Make it stop.
“It” here could easily mean some of the more annoying things to happen this week, like fall arriving and giving zero fucks about anyone’s desire to not immediately turn on the heat and pull out sweaters, or my beloved Pittsburgh Steelers continuing to play with what looks like a middle school offense if that offense’s quarterback had a broken leg and the flu.
But the “it” in this case is the constant stream of alleged lies coming from Herschel Walker, the ex football star who wants to depose the Rev. Raphael Warnock for his seat in the U.S. Senate and in the process help flip control of that chamber of Congress to Republicans. I can’t count the number of stories I’ve written that includes an obligatory paragraph of links to other stories about his loose relationship with facts and history, so I’ll spare you that here and get right to the gist.

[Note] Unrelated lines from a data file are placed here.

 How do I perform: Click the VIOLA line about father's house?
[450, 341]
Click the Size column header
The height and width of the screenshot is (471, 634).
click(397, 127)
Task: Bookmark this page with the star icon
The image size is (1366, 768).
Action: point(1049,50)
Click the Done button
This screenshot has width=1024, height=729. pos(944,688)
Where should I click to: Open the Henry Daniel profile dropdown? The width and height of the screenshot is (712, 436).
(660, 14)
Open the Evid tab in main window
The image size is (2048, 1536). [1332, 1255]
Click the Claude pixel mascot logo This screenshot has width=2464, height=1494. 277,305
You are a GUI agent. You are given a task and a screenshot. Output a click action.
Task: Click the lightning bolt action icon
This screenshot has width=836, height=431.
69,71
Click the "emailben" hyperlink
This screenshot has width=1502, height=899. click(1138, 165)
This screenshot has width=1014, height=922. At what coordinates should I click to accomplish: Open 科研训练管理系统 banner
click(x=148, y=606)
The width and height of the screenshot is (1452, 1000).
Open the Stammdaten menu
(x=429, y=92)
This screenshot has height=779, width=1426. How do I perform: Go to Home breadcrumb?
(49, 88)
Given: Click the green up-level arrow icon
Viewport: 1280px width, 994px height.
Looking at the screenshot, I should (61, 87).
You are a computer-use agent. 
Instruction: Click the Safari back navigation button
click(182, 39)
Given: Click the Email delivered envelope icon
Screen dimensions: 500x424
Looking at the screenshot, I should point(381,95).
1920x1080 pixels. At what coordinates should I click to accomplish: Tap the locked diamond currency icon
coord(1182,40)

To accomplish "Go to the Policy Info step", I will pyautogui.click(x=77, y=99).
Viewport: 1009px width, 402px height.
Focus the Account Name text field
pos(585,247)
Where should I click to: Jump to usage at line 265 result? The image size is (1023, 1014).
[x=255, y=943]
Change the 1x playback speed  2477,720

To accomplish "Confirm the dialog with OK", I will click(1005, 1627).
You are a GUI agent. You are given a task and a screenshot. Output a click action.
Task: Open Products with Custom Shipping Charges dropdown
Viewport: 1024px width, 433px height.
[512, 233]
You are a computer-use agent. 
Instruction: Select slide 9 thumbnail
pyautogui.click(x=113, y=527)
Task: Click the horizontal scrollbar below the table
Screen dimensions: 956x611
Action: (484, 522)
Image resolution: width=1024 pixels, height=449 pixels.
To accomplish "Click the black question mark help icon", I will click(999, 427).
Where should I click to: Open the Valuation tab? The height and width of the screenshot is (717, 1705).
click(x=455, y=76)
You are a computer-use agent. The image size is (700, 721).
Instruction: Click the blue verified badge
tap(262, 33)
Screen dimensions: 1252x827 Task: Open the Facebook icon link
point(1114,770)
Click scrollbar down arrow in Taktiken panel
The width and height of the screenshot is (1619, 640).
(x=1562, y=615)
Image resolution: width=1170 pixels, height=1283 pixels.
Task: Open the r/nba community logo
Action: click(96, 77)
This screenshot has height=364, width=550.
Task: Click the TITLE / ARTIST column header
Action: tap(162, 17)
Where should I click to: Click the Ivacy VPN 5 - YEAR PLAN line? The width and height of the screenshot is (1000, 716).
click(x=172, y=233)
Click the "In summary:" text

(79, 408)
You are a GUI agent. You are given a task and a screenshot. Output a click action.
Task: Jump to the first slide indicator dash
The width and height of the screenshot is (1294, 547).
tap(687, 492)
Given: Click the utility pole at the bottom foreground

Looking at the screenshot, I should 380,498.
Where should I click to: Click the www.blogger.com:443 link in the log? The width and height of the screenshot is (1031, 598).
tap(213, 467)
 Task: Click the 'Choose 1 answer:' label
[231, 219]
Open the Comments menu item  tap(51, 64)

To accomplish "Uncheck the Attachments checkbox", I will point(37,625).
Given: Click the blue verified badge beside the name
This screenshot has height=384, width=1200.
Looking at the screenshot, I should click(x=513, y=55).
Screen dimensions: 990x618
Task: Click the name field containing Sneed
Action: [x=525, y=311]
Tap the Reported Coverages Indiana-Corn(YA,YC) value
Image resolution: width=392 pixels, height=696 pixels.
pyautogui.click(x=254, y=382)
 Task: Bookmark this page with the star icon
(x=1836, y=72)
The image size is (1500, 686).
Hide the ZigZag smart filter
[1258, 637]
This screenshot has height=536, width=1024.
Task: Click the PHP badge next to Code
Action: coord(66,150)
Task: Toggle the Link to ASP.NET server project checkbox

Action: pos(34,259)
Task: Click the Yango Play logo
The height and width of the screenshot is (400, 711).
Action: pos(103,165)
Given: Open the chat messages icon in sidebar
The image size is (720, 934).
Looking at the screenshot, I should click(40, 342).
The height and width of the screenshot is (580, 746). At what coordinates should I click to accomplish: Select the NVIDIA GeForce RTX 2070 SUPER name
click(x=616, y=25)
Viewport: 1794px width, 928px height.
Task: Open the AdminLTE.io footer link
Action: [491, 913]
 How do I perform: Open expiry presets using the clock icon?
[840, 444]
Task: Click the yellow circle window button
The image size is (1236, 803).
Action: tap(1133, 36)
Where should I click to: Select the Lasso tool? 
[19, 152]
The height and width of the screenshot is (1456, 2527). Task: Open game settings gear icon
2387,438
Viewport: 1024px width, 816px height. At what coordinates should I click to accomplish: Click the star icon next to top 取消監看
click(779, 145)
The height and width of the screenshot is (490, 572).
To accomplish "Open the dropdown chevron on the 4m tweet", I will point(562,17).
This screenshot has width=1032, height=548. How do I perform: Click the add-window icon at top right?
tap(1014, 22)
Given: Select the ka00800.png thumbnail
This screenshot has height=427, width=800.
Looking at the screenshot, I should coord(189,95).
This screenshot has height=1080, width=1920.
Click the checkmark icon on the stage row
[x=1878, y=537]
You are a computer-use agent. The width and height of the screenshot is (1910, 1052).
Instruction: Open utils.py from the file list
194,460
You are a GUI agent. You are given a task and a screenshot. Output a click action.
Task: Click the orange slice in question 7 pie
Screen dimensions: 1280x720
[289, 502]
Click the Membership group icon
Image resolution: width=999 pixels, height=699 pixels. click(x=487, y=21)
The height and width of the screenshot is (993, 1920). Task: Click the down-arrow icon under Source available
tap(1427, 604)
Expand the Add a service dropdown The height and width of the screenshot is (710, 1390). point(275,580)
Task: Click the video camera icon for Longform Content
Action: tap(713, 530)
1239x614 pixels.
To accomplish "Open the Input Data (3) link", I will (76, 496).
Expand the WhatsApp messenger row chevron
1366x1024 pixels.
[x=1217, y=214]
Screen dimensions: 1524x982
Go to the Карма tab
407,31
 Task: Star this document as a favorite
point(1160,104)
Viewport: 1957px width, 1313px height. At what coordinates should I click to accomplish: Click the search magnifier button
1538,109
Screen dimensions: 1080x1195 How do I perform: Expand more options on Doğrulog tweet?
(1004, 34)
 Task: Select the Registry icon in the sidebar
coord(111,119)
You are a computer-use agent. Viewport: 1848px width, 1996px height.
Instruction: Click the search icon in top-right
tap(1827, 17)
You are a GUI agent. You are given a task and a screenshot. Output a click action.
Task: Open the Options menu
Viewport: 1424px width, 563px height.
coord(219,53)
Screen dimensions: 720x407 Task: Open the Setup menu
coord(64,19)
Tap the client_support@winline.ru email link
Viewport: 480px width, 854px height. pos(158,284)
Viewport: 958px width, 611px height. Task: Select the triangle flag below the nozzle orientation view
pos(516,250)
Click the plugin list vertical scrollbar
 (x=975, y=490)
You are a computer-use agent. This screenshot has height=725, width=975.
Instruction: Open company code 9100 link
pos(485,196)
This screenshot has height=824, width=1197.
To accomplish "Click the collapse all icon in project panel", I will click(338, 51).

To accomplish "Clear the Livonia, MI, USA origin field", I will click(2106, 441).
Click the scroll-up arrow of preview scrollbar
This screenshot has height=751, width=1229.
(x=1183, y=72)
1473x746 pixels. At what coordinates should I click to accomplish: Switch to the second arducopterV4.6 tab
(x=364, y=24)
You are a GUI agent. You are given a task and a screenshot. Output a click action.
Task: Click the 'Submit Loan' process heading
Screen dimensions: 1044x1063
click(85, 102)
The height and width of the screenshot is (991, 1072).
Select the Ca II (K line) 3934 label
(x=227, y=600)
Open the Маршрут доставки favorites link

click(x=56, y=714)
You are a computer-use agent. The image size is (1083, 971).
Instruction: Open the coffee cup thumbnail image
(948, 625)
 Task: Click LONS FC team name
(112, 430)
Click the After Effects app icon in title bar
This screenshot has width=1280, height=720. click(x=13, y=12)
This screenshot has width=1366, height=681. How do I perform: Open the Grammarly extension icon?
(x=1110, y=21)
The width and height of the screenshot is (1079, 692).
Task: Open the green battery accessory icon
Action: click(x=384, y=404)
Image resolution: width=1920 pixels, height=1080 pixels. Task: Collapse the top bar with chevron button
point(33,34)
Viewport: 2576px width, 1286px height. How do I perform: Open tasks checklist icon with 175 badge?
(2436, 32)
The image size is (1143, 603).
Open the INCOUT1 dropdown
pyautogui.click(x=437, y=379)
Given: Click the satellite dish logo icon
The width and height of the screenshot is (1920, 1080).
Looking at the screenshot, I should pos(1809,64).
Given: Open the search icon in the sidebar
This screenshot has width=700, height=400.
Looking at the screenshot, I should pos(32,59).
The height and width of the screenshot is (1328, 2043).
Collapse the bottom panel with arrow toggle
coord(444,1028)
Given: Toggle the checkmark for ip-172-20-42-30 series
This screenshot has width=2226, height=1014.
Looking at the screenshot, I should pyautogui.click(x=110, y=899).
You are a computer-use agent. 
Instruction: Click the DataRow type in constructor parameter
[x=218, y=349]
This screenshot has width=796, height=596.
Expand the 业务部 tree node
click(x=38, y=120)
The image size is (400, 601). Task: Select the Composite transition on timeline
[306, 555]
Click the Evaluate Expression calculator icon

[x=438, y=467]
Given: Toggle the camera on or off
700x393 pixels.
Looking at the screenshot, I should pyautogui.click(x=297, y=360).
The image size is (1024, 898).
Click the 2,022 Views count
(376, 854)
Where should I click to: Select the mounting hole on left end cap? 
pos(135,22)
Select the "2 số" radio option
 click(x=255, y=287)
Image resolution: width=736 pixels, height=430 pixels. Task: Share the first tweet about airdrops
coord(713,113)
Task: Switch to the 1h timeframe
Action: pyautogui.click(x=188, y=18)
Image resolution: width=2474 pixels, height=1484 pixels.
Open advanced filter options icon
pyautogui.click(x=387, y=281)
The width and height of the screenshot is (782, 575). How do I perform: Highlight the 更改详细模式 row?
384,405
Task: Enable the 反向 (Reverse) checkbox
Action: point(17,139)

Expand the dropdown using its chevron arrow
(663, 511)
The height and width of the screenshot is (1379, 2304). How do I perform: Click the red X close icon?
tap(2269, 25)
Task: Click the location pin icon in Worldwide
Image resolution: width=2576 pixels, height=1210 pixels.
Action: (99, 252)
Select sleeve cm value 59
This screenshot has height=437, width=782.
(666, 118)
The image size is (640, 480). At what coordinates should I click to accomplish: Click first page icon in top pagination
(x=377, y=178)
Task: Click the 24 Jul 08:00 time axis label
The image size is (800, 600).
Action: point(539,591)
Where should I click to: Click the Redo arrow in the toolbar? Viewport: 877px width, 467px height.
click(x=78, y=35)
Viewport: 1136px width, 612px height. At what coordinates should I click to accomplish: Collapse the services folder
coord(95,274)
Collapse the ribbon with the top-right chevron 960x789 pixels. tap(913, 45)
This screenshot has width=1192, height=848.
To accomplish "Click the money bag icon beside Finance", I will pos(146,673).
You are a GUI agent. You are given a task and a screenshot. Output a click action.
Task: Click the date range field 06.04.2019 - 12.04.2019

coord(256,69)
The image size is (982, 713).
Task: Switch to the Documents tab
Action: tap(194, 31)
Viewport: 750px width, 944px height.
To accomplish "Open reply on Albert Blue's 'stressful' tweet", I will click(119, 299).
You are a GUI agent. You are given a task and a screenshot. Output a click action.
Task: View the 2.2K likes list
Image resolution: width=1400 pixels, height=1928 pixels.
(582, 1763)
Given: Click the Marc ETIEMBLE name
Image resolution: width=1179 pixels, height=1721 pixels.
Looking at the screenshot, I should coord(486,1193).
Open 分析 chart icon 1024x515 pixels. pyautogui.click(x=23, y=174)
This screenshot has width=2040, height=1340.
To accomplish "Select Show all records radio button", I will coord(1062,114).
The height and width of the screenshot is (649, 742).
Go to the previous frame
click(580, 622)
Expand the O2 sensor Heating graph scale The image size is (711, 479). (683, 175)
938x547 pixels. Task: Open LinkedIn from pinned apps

The New York Times this morning reported that Walker’s claim that his food distribution company routinely donated 15 percent of its profits to charities is a farce—or at the very least that there’s little evidence that the causes it was supposed to support ever got a dime.
For years, Mr. Walker’s company named four specific charities as beneficiaries of those donations, including the Boy Scouts of America and the National Multiple Sclerosis Society.
But there is scant evidence that Mr. Walker’s giving matched those promises. When The New York Times contacted those four charities, one declined to comment and the other three said they had no record or recollection of any gifts from the company in the last decade.
The Times article comes with the caveat that it’s impossible to entirely pin down whether a privately-held business like Walker’s has ever donated money to any charity at all, since neither the company or some charities are required to disclose the donations. But it also includes Walker’s reps saying that his company has given millions to charity—but not disclosing any specifics—as well as quotes from execs at specific nonprofits Walker has claimed to support who say they’ve never gotten a red cent.